# Favorite powder



## ROBINPA (Sep 11, 2009)

Just wondering what is your favorite powder for reloading the 40S&W , been a long time reloader for rifle cartridges but not much experence reloading the 40sw.


----------



## TOF (Sep 7, 2006)

ROBINPA said:


> Just wondering what is your favorite powder for reloading the 40S&W , been a long time reloader for rifle cartridges but not much experence reloading the 40sw.


My favorite is Vihtavuori N340


----------



## jeffreybehr (Feb 10, 2009)

Robin, I've been reloading for c. 45 years on and off. I developed a love for slow-burning powders early, and when I started loading 40S&W, I chose a slow-burning Hodgdon powder, Longshot, that produced the highest velocities with virtually all bullets weights but that appears in very few published charts. I intended to use this in personal-defense loads, and I chose Winchester WSF for target loads. Both of those powders worked and work just finely, but then I became concerned with muzzle flash in PD loads. Of course when firing in the gloom, one does NOT benefit from having a 2-foot-diameter-by-3'-long fireball in front of you. I researched muzzle flash, found this... http://findarticles.com/p/articles/mi_m0BTT/is_190_31/ai_n27380935/ ...and then bought a couple jugs of Hodgdon Universal. Since I bought that, I've developed several PD loads but have tested none for muzzle flash.

The latest PD load I've developed is with the 155g. Hornady XTP. I worked up to one that develops quite high velocity...1260FPS @ 10'....significantly higher than listed in any manual. They're 100% reliable and don't exhibit any signs of high pressure, so I'm happy.

I sugget you buy a _*One Book / One Caliber*_ manual for the 10mm and 40S&W; it's jammed with LOTS of loads from every commercial outfit that publishes them.


----------



## Surculus Solitudo (Aug 18, 2009)

I just started reloading and only have one powder...So I guess my favorite would be Titegroup.:smt002


----------



## hawcer (Feb 22, 2008)

I also use titegroup alot (380,9mm,40,38special,357mag) ... I have also used WST, and bullseye. All are good for the range. WST has very few loads for handgun,mainly 45acp is what I use it for...I got it cheap,so I'll use it rill it's gone. A friend gave me the bullseye,but it is a bit smokey for my liking.

Win 231 is a good powder to reload almost any handgun round.

Since I shoot 99.99999% at the range ,I use off the shelf ammo for self defence(Gold dot).


----------



## Baldy (Jun 21, 2006)

I use W-231 and Bullseye for about everything except mag loads and then I like W-296.


----------



## DevilsJohnson (Oct 21, 2007)

Baldy said:


> I use W-231 and Bullseye for about everything except mag loads and then I like W-296.


I've used about everything for 9mm I liked the Winchester 231 best but for a 40 o 45 it was not as good in my pistols as I wanted.Titegroup was a lot harder to clean in the bore larger pistols. It grouped pretty good though. I started using Unique and am getting great results so far. I've been able to get loads that work really well in more than one pistol and not have to load different for each 45, each 40 etc.

TOF - THat Vihtavuori N340 powder.. Is it cleaner than that W231 powder? I've not used it but I have been reading a little but most are opinion pieces and I am not one that trusts too many people especially when I don't know them all that well. You've been using that a while now and I'd value your opinion over some gun rag article. Can you compare it to anything else and how it was better?

**DO THIS:** Copy, word for word, the part of the reloading powder thread that begins at the words "I also use titegroup" and stops after "any handgun round.".

**LISTED ENTRIES:**
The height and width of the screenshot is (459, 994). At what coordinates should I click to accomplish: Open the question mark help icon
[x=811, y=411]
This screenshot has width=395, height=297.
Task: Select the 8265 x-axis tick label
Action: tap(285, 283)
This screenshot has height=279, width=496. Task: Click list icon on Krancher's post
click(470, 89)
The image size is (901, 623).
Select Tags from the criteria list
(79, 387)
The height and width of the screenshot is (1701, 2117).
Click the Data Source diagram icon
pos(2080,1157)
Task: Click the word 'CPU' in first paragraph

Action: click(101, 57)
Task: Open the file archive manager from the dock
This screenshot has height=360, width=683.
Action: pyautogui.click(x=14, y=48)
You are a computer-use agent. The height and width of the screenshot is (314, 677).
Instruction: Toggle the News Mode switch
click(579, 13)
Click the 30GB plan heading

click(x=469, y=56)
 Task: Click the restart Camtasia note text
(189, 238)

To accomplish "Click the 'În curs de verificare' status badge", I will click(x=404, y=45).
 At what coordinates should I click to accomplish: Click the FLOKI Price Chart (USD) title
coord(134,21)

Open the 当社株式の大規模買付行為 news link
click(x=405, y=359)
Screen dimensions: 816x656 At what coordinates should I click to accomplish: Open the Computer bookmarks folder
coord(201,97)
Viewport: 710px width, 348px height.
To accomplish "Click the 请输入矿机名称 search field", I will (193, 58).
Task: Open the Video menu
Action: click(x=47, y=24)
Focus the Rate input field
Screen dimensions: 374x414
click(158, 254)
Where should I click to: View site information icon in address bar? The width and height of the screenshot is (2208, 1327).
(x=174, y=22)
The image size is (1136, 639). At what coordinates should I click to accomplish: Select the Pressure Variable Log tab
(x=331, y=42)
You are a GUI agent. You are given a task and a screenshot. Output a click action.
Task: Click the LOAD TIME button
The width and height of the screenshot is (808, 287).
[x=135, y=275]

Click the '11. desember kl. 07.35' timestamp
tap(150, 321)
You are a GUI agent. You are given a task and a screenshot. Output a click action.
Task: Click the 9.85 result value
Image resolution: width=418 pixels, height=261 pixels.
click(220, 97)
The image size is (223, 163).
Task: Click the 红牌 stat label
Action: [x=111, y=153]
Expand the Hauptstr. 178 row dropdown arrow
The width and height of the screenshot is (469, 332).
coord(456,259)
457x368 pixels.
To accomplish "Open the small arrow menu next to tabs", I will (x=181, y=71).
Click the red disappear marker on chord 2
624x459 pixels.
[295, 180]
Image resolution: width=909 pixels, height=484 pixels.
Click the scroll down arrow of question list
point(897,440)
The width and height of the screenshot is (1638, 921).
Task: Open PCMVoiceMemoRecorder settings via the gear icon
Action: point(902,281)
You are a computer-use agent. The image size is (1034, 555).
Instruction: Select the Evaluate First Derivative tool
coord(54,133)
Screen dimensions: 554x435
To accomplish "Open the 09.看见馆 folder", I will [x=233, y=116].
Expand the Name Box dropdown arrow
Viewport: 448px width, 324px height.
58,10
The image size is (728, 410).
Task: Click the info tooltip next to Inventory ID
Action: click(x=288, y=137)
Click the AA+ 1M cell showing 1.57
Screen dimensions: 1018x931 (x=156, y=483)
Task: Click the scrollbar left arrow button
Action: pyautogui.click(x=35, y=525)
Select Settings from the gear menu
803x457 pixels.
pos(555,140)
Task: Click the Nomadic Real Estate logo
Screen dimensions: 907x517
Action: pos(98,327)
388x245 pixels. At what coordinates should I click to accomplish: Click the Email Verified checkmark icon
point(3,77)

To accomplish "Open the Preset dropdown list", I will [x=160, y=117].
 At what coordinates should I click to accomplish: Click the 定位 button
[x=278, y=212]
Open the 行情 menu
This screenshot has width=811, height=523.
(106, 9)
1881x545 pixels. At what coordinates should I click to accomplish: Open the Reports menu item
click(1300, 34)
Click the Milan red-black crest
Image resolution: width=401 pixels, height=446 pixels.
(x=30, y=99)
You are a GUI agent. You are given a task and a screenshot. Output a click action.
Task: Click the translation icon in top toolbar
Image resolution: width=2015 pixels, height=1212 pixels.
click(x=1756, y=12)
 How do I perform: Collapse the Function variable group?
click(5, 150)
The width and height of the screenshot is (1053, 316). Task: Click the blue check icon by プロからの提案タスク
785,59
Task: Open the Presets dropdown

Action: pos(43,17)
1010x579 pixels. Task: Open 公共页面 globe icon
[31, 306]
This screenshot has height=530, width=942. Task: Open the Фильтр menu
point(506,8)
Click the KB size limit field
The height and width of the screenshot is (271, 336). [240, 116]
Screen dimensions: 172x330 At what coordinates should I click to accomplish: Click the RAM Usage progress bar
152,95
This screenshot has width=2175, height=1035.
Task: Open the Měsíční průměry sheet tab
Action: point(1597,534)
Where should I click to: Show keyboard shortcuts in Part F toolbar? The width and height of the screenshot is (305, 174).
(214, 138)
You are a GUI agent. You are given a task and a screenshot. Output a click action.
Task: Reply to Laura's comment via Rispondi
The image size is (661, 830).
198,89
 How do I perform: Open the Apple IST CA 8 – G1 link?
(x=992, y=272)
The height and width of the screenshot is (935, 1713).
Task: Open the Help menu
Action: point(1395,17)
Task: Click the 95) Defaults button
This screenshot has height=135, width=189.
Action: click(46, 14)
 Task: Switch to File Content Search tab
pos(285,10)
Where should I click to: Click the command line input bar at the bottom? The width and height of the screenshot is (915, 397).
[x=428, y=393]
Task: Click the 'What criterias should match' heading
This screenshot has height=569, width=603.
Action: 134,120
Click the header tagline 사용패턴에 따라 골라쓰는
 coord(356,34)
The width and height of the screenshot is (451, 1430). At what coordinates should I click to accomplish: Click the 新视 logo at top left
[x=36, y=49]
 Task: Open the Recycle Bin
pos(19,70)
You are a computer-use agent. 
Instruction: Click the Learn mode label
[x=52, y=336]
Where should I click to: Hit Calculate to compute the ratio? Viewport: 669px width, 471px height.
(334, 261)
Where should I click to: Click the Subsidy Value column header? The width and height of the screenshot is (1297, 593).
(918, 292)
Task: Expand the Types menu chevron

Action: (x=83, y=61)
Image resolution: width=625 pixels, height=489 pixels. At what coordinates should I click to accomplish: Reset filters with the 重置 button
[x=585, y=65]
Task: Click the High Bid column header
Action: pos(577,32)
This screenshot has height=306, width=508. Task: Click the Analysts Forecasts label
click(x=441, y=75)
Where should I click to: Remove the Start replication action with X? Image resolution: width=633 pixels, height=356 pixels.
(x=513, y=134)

**WRITTEN ANSWER:**
I also use titegroup alot (380,9mm,40,38special,357mag) ... I have also used WST, and bullseye. All are good for the range. WST has very few loads for handgun,mainly 45acp is what I use it for...I got it cheap,so I'll use it rill it's gone. A friend gave me the bullseye,but it is a bit smokey for my liking.

Win 231 is a good powder to reload almost any handgun round.